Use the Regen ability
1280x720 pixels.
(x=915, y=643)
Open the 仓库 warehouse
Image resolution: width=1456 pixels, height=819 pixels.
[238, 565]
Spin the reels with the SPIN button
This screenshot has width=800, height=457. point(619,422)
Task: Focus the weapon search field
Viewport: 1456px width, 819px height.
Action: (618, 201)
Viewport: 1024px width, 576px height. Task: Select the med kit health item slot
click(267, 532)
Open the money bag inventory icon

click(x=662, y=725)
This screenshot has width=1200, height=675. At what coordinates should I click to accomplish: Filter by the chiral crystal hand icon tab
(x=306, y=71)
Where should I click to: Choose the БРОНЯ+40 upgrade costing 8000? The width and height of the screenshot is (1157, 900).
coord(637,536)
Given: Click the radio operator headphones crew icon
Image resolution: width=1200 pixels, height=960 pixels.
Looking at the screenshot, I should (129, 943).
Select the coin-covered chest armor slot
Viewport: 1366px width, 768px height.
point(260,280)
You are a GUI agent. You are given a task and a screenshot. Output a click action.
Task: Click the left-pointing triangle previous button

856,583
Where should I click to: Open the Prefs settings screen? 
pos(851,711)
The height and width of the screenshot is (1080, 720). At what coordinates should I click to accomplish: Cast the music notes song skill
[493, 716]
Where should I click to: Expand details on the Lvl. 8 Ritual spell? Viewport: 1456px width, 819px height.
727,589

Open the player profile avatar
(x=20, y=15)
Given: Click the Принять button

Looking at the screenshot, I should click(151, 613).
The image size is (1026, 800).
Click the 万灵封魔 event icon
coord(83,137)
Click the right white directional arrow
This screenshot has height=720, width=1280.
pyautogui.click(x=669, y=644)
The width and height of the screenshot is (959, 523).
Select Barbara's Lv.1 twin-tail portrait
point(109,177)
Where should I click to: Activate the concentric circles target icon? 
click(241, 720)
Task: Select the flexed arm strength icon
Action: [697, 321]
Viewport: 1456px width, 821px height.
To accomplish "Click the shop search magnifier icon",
------------------------------
▸ Exercise goal:
Can you reproduce the lines of the material above verbatim, starting at the line that contains "Task: Focus the weapon search field" and ending at the line that contains "click(x=662, y=725)"?

▸ Answer to the task:
Task: Focus the weapon search field
Viewport: 1456px width, 819px height.
Action: (618, 201)
Viewport: 1024px width, 576px height. Task: Select the med kit health item slot
click(267, 532)
Open the money bag inventory icon

click(x=662, y=725)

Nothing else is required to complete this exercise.